I'm not sure if this is what you meant, but I don't see a lot of value in 
making an Xcode project that has targets for each of the gtest binaries, and 
then tries to run the tests.  Seems to me it would be better if the gtest 
project just invokes whatever mechanism the cmake build would do to run the 
tests.  That's just another set of things to keep in sync.

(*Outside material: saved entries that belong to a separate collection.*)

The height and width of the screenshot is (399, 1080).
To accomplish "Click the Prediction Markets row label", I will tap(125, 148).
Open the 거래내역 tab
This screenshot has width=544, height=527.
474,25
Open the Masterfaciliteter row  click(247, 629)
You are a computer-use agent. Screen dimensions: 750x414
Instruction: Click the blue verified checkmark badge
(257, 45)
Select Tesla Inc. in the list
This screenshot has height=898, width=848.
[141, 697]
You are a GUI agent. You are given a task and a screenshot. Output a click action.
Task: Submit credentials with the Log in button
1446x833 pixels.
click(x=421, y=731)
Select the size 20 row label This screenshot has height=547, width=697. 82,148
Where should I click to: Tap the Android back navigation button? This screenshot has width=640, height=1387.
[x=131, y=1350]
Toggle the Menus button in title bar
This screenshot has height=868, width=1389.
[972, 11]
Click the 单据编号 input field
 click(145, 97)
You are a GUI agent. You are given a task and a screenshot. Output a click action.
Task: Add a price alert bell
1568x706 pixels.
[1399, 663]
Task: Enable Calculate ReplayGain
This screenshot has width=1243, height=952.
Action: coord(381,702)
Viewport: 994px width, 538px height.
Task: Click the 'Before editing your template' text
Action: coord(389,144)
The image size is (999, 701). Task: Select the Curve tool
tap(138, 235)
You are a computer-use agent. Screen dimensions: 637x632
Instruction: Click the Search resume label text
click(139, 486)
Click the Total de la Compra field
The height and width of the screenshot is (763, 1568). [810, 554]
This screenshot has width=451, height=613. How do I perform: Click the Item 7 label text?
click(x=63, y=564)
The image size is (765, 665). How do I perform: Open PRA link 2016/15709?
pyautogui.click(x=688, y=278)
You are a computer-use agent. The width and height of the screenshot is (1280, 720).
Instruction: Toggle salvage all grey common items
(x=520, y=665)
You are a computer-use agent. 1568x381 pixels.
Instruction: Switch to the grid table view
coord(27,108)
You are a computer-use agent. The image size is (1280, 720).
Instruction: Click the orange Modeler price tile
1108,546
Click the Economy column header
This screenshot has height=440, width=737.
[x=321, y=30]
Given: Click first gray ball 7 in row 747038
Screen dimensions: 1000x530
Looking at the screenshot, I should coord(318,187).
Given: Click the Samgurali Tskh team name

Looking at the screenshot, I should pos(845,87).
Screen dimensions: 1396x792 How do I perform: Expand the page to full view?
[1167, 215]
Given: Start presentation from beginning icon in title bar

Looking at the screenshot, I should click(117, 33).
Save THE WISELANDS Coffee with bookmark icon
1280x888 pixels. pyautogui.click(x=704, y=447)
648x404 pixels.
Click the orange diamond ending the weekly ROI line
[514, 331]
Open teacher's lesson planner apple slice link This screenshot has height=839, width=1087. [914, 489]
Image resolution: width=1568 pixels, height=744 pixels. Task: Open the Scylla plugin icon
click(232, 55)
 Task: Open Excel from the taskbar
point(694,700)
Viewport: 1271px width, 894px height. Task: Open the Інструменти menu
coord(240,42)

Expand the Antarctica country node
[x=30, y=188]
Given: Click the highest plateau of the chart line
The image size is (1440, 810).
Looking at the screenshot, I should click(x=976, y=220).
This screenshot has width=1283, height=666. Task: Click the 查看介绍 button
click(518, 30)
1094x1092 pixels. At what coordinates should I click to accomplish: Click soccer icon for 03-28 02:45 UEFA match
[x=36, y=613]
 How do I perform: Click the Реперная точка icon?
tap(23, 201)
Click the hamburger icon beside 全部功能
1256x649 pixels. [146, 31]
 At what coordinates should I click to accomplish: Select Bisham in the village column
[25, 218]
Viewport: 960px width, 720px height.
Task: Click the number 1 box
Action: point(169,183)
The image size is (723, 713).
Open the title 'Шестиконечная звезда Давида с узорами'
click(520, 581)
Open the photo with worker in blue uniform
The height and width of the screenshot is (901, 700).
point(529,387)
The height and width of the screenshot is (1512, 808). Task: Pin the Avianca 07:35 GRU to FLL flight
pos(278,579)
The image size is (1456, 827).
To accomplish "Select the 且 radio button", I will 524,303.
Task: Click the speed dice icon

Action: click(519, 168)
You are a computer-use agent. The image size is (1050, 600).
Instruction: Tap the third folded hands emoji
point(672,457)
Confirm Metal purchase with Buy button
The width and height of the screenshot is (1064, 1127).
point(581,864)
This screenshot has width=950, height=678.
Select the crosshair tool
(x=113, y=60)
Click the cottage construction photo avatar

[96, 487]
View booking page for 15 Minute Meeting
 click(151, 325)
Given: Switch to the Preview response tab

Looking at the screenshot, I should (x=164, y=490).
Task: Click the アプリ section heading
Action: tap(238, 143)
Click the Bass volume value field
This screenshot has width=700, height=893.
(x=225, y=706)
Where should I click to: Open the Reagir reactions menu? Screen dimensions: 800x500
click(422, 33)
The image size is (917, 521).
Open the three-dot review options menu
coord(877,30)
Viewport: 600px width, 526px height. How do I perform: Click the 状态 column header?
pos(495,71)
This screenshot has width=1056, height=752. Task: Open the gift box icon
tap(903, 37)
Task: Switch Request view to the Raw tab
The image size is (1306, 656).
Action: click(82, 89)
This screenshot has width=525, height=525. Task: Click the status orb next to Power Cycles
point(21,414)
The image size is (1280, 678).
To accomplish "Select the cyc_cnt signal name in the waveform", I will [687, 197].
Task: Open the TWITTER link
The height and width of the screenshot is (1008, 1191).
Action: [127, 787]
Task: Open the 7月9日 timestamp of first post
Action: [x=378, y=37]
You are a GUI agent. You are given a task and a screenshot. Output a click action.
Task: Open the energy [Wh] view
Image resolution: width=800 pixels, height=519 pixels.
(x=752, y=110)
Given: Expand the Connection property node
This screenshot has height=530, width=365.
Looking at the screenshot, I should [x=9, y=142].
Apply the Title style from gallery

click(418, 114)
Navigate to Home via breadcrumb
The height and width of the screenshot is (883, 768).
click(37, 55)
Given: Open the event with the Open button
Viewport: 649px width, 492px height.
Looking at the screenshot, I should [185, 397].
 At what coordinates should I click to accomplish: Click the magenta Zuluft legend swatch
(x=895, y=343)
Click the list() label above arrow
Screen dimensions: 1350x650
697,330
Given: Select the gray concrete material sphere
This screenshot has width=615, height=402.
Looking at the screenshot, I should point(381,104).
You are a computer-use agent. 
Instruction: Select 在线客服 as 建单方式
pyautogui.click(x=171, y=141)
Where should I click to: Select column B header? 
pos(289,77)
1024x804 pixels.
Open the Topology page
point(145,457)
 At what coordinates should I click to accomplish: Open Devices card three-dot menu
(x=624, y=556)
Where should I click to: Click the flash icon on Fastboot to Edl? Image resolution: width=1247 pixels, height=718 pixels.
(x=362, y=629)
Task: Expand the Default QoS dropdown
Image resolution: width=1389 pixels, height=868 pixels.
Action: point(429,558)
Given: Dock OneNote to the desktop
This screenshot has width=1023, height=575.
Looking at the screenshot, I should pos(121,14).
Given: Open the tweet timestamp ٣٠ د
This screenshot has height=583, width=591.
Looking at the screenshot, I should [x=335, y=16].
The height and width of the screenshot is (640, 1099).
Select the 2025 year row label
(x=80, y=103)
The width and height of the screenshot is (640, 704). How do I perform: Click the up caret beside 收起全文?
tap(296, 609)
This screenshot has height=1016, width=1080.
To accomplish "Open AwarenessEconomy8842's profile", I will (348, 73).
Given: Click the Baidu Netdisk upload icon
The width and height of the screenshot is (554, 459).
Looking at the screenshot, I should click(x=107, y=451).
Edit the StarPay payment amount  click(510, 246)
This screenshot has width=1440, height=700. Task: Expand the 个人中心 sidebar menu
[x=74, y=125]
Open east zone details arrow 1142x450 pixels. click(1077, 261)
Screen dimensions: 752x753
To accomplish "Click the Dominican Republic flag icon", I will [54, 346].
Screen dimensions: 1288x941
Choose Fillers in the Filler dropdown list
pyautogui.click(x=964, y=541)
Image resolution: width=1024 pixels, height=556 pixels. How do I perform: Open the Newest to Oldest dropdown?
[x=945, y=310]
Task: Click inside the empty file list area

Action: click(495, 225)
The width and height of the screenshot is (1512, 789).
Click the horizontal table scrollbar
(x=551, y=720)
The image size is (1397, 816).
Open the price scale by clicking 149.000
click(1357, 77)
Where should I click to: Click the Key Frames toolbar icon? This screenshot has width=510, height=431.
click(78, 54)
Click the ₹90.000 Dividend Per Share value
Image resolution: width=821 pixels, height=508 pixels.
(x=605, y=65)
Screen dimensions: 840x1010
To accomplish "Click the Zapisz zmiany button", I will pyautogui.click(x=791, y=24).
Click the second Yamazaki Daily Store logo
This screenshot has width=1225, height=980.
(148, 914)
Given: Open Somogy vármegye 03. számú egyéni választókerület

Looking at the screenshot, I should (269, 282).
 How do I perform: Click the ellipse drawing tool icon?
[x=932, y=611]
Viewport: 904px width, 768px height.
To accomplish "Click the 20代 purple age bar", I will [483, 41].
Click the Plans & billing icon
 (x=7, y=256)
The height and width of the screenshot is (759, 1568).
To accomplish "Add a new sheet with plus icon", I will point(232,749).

It is sufficient to have a target that just does whatever steps cmake/lit do to 
build the gtests & run them, if that is possible.  I guess if you can't do this 
without running cmake in the lldb top-level directory that would be a problem.  
But it still seems better to me to wire that up, than to have to add tests to 
both Xcode & cmake.

Jim





> On Mar 12, 2015, at 3:46 PM, Zachary Turner <ztur...@google.com> wrote:
> 
> So I'm guessing the scheme runs do-gtest.py.  I'd like to delete that file as 
> well as all the Makefiles in the directory if possible.  It seems like these 
> files should be built using the normal Xcode build system the same way the 
> rest of LLDB is built.  
> 
> The way the CMake does it is that each test folder generates a new 
> executable.  So right now it will build HostTests.exe, ProcessLinuxTests.exe, 
> and UtilityTests.exe.  And then CMake will invoke lit (the LLVM test runner) 
> to run each of the executables one by one and print the output.
> 
> I'm not sure if that's easy or feasible to do in the Xcode build.  I kind of 
> don't want to leave this do-gtest.py and Makefiles in the build though, 
> because the more of this stuff we have the more maintenance it is, and things 
> tend to rot.
> 
> 
> On Thu, Mar 12, 2015 at 3:23 PM <jing...@apple.com> wrote:
> Xcode has "projects" and then "workspaces" and "schemes".  Workspaces 
> aggregate projects.  Schemes exist in both workspaces and projects and are 
> the way to say "do something with some of the stuff referred to by this 
> project/workspace."  So the way to do this formally is to have the gtest 
> scheme build & run the tests from the gtest project.
> 
> The lldb.xcworkspace file does reference the gtest xcode project, and it has 
> a scheme for the gtest.
> 
> Not sure what the scheme does yet, I'll look in a few minutes if nobody beats 
> me to it, I'm in the middle of things right now.
> 
> Jim
> 
> 
> 
> > On Mar 12, 2015, at 2:41 PM, Zachary Turner <ztur...@google.com> wrote:
> >
> > In lldb/gtest there is a gtest.xcodeproj folder with what I guess is an 
> > Xcode project.  If I understand the way Xcode works, the way to use this is 
> > by opening this in another instance of Xcode separate from your normal LLDB 
> > project, and then building it.  Is this right?
> >
> > I have a patch that moves some files around, and if nobody is using this 
> > Xcode project, I would like to delete it.  Then, after I get the tests up 
> > and running in the CMake build, we can add it to the "real" Xcode project 
> > as a separate target similar to how you currently run the LLDB Test suite.
> >
> > Any objections to deleting the Xcode project?